* **Text**
--- BEGIN ---

# Art Institute of Las Vegas



## culinarian247 (Jan 21, 2002)

I was elated to find out there is now more than one option in LV. For culinary training there is and was the Community College of Southern Nevada. But now there is also the Art Institute of Las Vegas. In regards to the Institute, are there any graduates that can shed some light on the curriculum? Or perhaps any chef/owners that employ the graduates of the program have any words to impart. My biggest concern in going to this school (if I decide to) is transferability of the courses to another school. For instance, if I chose to get a bachelor's degree from UNLV would anthing I do at the Art Institute count. I know credits from the community college are ok, but their baking component is something to be desired. Anyone who can give me some advice.


----------



## alexia (Mar 3, 2002)

Call the school to which you plan to transfer. Discuss it with them. Every school/university has a different system. Many academic institutions will not accept for credit courses for which there are no equjivalents within their own curriculums. 

Also check out whether there are any culinary schools that have an affiliation with an academic institution in their local that allows you to take courses in both to achieve an academic degree as well as certification in your field.


----------



## suzanne (May 26, 2001)

Sounds like another of the chain related to the school I went to: formerly New York Restaurant School, now Art Institute of New York City, or something silly like that. As Alexia said, talk to the folks at the school. Only they will be able to tell you what _might_ be transferrable. And only UNLV or any other school you would want to transfer TO will be able to tell you what they'll accept.

If they've got state certification to grant an associate's degree, something will probably be transferrable. But it's up to the receiving school to determine what.


----------



## shawtycat (Feb 6, 2002)

I agree with Alexia! When I transferred from a college in upstate NY to NYC (From SUNY to CUNY) my friends and I did not check to see if our credits would be taken by the school we were transferring to. Upstate was expensive and we couldn't afford to pay when the job market there was so poor.

They only took 15 of my credits and I would have had to start as a Freshman all over again. My friend was not so lucky. He was a *Senior *and with the credits the new school took he was demoted to *Upper Freshman*. And with a few grand in student loans to repay already.

Don't let this happen to you! Check how many credits they will take BEFORE you move.

Jodi


----------



## alexia (Mar 3, 2002)

In addition, if you discuss the classes you intend to take in culinary school with the Registrar of UNLV BEFORE you take actually take the classes, then you may be able maximize the number of class credits they will transfer.


----------



## culinarian247 (Jan 21, 2002)

Thank you for your replies, everyone. I didn't know that the NYRS was now an Art Institute. I'm not scared of corporate buyouts and such. Heck, the CEC owns all of the Le Cordon Bleu affiliate schools in the US. I hear they crank out decent students. Plus costs have me a bit worried. Why is a two year degree costing $30k? Is this insane or what? Then other schools like NECI or FCI along with the CIA are in this range or higher. With what it does cost to attend these schools, they should be out of business. What do these schools offer the prospective student that would keep them from attending a community college?

--- END ---

* **Extracted information**
--- BEGIN ---

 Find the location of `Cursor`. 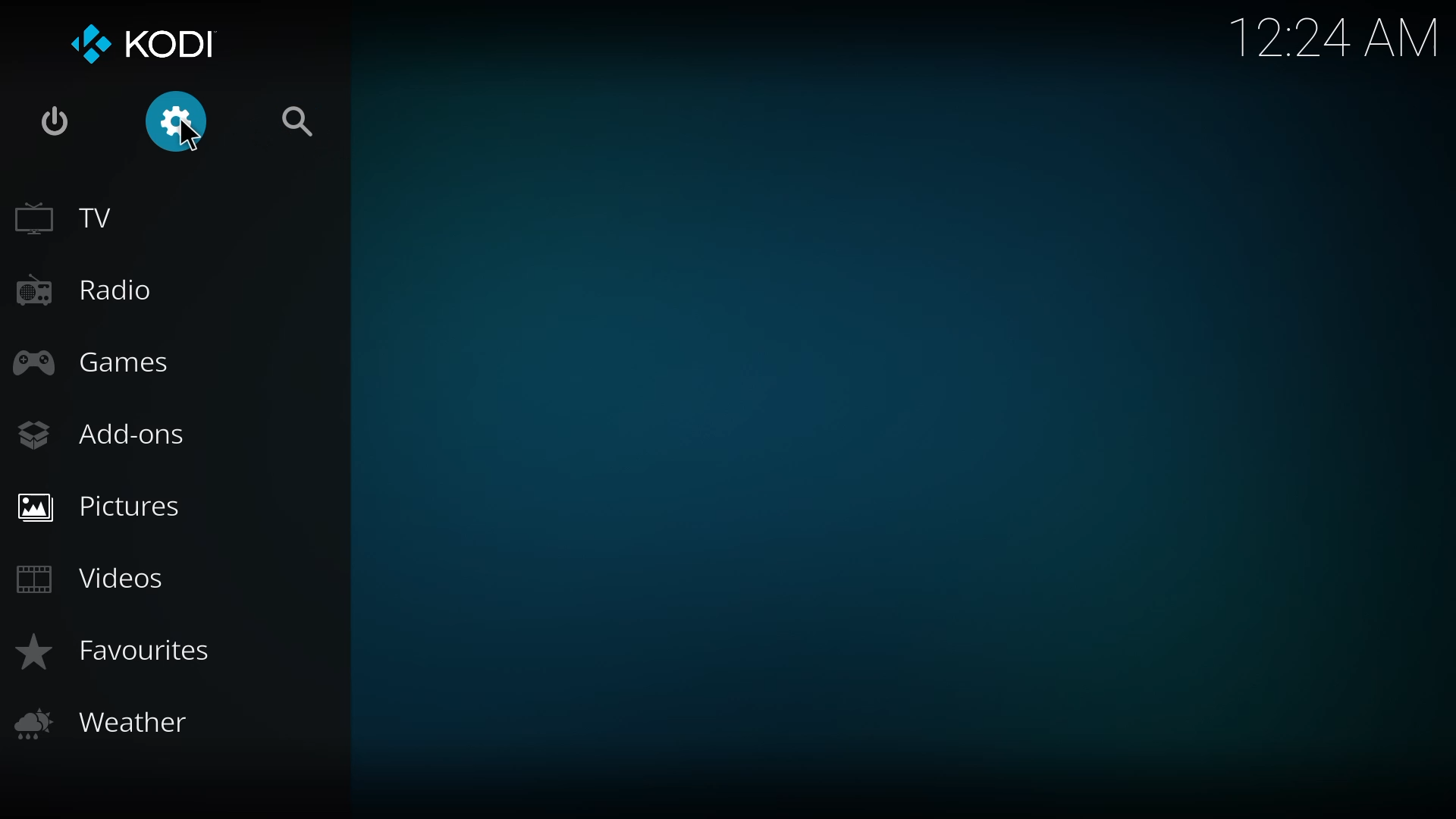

--- END ---
--- BEGIN ---

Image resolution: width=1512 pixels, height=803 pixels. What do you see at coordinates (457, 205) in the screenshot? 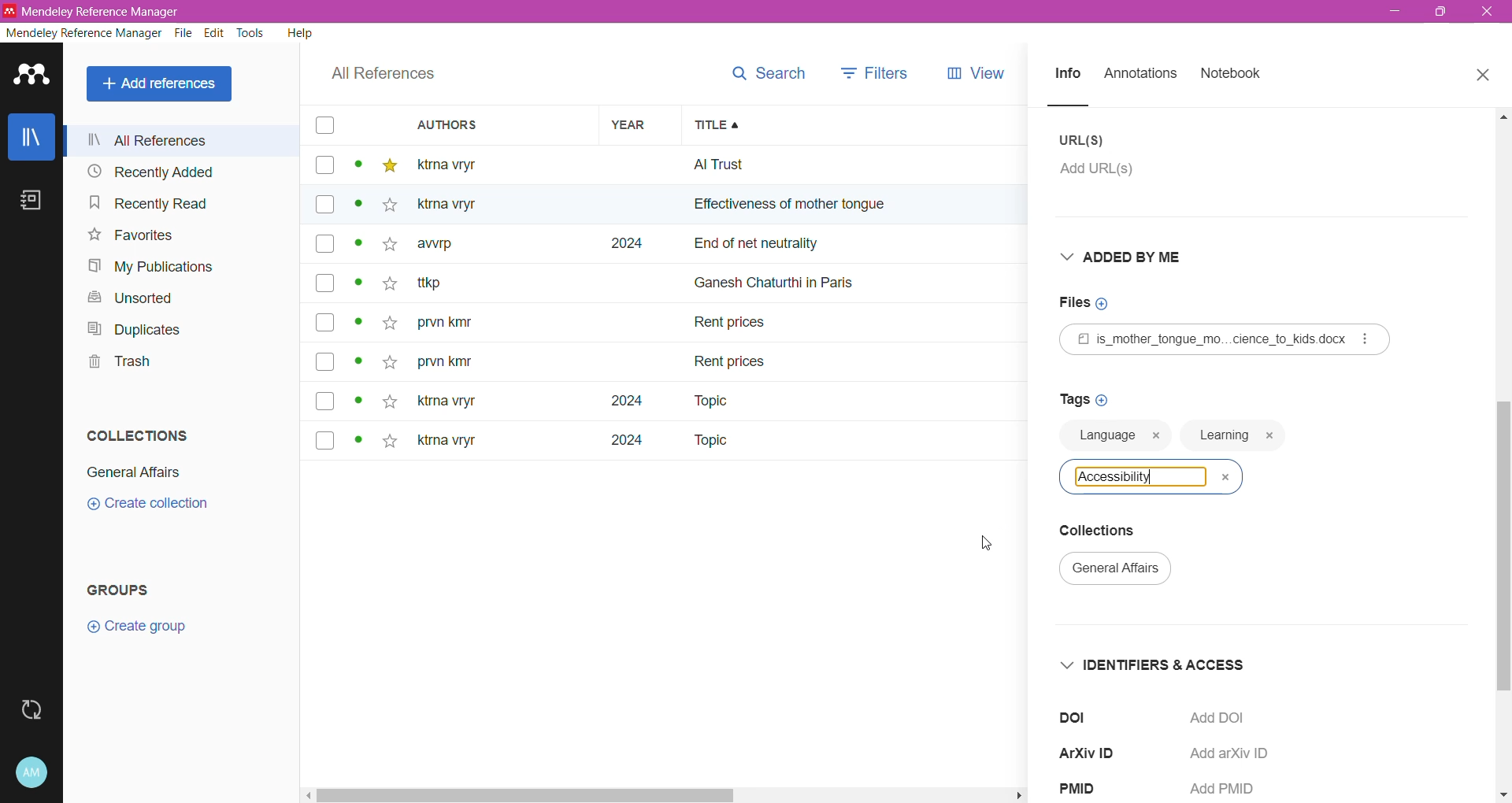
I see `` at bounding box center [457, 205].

--- END ---

* **Things to do**
• a. Transcribe the stretch from "Call the school" through "their own curriculums." in the culinary school thread.
• b. Summarize the culinary school thread in two sentences.

* **Exercise results**
• a.
Call the school to which you plan to transfer. Discuss it with them. Every school/university has a different system. Many academic institutions will not accept for credit courses for which there are no equjivalents within their own curriculums.

• b. A poster considering the Art Institute of Las Vegas asks whether its courses would count toward a bachelor's degree at UNLV and later questions why a two-year degree costs $30k. Replies advise talking with both schools because the receiving school decides what it accepts, and one reply describes a transfer in which only 15 credits were taken because no one checked beforehand.